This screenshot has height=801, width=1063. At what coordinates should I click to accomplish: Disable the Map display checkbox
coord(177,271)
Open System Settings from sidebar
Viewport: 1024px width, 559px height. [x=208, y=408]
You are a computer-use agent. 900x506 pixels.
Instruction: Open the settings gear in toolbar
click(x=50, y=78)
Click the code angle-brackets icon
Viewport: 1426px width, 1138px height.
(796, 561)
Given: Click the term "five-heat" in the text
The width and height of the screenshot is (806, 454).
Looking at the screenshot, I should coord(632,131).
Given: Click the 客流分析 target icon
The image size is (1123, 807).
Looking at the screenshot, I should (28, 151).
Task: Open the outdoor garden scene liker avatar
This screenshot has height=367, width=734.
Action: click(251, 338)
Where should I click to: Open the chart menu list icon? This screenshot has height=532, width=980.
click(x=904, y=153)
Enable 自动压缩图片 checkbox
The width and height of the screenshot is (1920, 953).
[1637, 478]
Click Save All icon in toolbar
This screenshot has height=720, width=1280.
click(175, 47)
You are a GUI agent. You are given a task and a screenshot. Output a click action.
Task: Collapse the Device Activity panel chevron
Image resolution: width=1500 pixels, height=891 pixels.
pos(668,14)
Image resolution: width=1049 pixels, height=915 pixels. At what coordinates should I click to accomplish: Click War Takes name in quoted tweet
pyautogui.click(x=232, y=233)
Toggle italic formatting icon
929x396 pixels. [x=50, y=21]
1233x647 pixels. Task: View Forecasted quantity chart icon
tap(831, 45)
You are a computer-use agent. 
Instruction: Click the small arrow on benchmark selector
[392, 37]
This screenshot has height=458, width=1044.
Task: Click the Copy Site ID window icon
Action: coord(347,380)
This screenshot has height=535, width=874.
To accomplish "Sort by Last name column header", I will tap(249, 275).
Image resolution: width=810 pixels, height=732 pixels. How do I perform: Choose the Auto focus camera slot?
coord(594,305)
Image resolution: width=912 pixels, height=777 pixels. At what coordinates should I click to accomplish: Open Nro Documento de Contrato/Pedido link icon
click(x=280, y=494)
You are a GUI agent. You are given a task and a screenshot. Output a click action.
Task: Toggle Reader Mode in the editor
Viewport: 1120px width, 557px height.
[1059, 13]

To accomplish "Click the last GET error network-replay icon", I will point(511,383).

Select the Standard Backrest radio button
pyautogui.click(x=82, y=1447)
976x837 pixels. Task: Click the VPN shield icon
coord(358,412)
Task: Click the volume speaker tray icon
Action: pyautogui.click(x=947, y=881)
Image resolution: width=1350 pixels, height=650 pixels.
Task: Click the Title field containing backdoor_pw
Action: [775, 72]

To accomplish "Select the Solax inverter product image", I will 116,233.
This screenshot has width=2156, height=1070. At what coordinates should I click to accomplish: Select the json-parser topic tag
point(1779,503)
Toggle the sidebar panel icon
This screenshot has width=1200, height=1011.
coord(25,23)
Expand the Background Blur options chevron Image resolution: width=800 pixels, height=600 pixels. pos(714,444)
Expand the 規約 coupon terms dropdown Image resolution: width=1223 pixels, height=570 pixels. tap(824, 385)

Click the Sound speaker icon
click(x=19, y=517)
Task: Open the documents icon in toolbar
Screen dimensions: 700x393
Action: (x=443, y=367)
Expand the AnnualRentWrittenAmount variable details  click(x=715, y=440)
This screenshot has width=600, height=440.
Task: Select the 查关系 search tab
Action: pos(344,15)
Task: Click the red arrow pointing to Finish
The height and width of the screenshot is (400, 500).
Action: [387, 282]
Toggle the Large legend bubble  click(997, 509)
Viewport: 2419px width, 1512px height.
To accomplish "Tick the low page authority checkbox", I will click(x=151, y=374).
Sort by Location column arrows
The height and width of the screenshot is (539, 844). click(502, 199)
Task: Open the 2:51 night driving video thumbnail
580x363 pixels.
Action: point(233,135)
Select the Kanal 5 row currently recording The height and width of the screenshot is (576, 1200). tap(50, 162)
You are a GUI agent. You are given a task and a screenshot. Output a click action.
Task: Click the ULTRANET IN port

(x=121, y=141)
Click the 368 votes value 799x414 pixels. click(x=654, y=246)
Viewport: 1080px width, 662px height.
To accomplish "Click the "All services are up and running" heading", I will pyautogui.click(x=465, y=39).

★ ★ ★ ★ ★ ★ ★

Look above for lines with the word "computer" and copy them all.

→ RESULT OF THIS TASK:
You are a computer-use agent. 900x506 pixels.
You are a computer-use agent. 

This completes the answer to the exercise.